Mas não foi apenas isso. Na sessão de ontem, os vereadores de Aracaju conseguiram se superar e defender o aumento da tarifa com base em uma série de argumentos falsos.

Vereadores como Manuel Marcos (DEM) e Anderson de Tuca (PRTB), por exemplo, afirmaram que o aumento da tarifa era “necessário” para garantir o aumento do salário dos trabalhadores. Ora, por mais de dez anos (entre 2000 e 2011) o valor da passagem aumentou em 150%, mas a situação salarial e as condições de trabalho dos funcionários das empresas de transporte quase não mudaram. O aumento da tarifa nunca teve como reflexo o pagamento dos direitos trabalhistas, mas apenas o enriquecimento dos empresários do setor de transporte coletivo.

O vereador Jony Marcos (PRB) chegou a afirmar que seria um “caos para as empresas” caso a tarifa não aumentasse, pois “não houve aumento no ano passado”. De fato, aumento da tarifa não houve, mas o Imposto sobre Serviços (ISS) pago pelos empresários diminuiu consideravelmente. Ou seja, os empresários não deixaram de lucrar com o congelamento da tarifa.

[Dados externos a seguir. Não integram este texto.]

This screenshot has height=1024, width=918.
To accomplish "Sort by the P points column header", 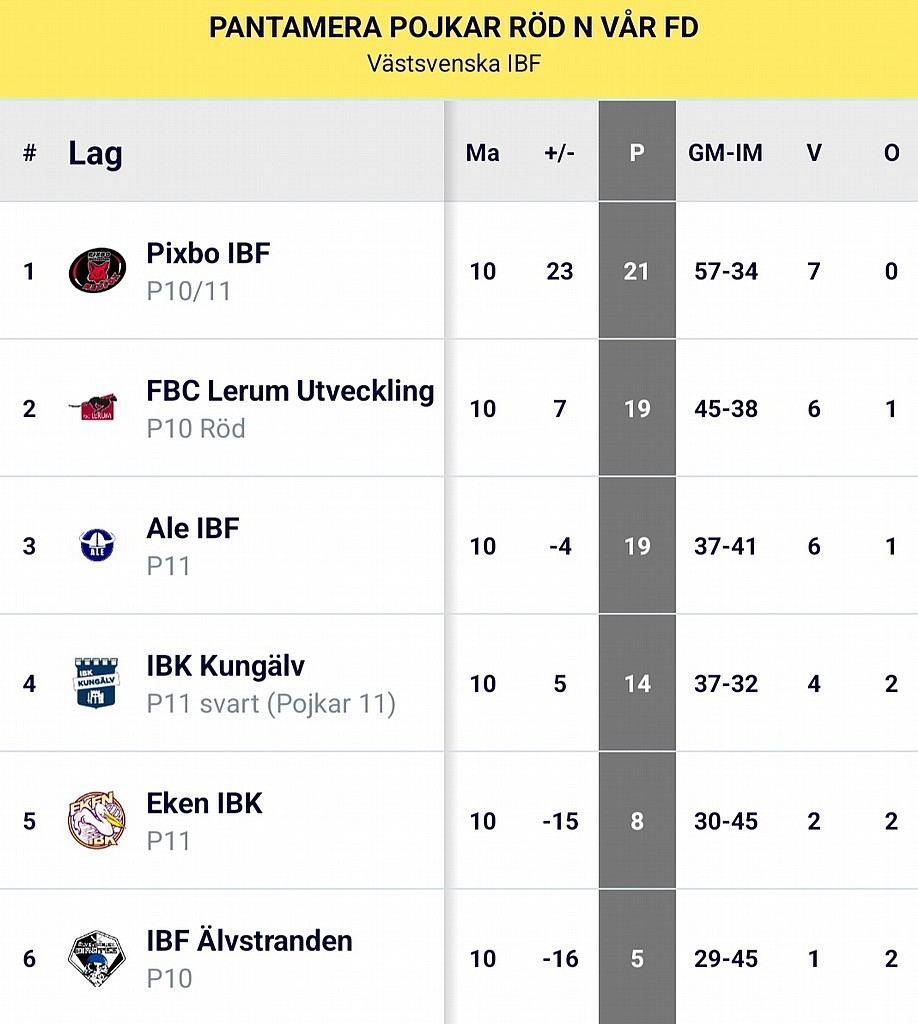I will [637, 153].
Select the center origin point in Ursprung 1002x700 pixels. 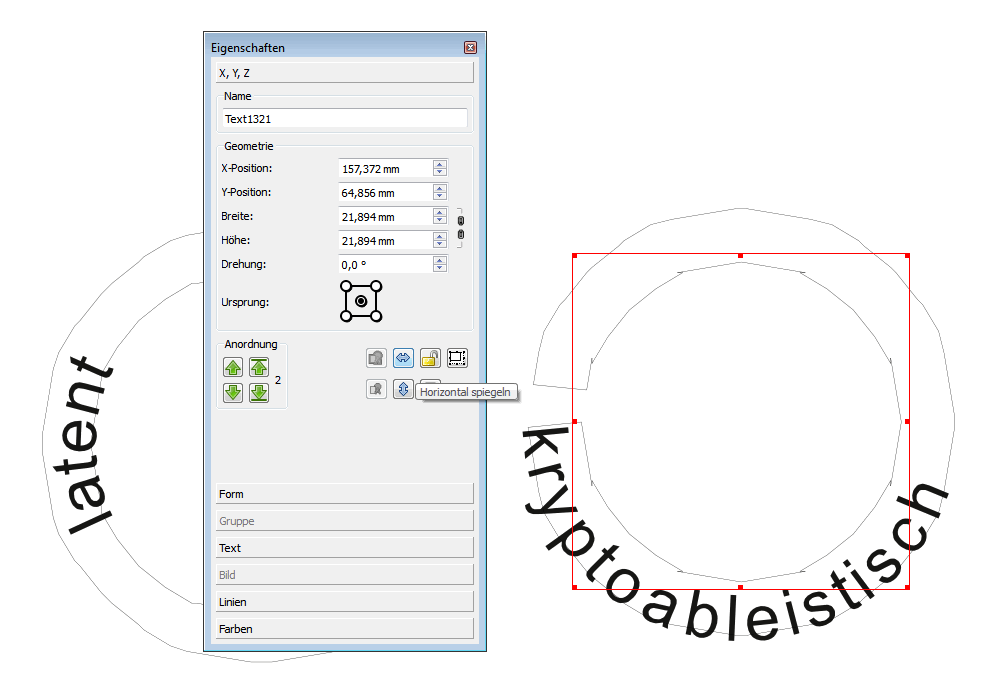click(x=361, y=301)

O vereador Valdir Santos (PTdoB) disse que aquela era a primeira vez que a Câmara tinha a oportunidade de discutir o tema. Parece que o vereador esqueceu da Sessão Especial, proposta pelo vereador Iran Barbosa (PT) e realizada em 11 de março, em que o Setransp não enviou nenhum representante para discutir abertamente com o legislativo e com a população o valor da tarifa e a qualidade do serviço de transporte. Foi nessa sessão que o Movimento Não Pago denunciou uma série de irregularidades nas planilhas de custos apresentadas pelos empresários e propôs não o reajuste, mas sim a redução da tarifa para R$ 1,82. Proposta que, diga-se de passagem, foi solenemente ignorada pela ampla maioria da Câmara.

Como havia escrito em artigo no mês de janeiro, quando o assunto é transporte público em Aracaju as aparências enganam.

E, mais uma vez, a enganada e prejudicada foi a população de Aracaju que pagará uma tarifa alta por um serviço precário. Um serviço que apenas enriquece os empresários, em troca de ônibus velhos, superlotados, sem horários definidos, sem qualquer controle social e com trabalhadores desrespeitados em seus direitos. Enquanto isso, o prefeito João Alves Filho se exime do debate e continua posando de político preocupado com a população.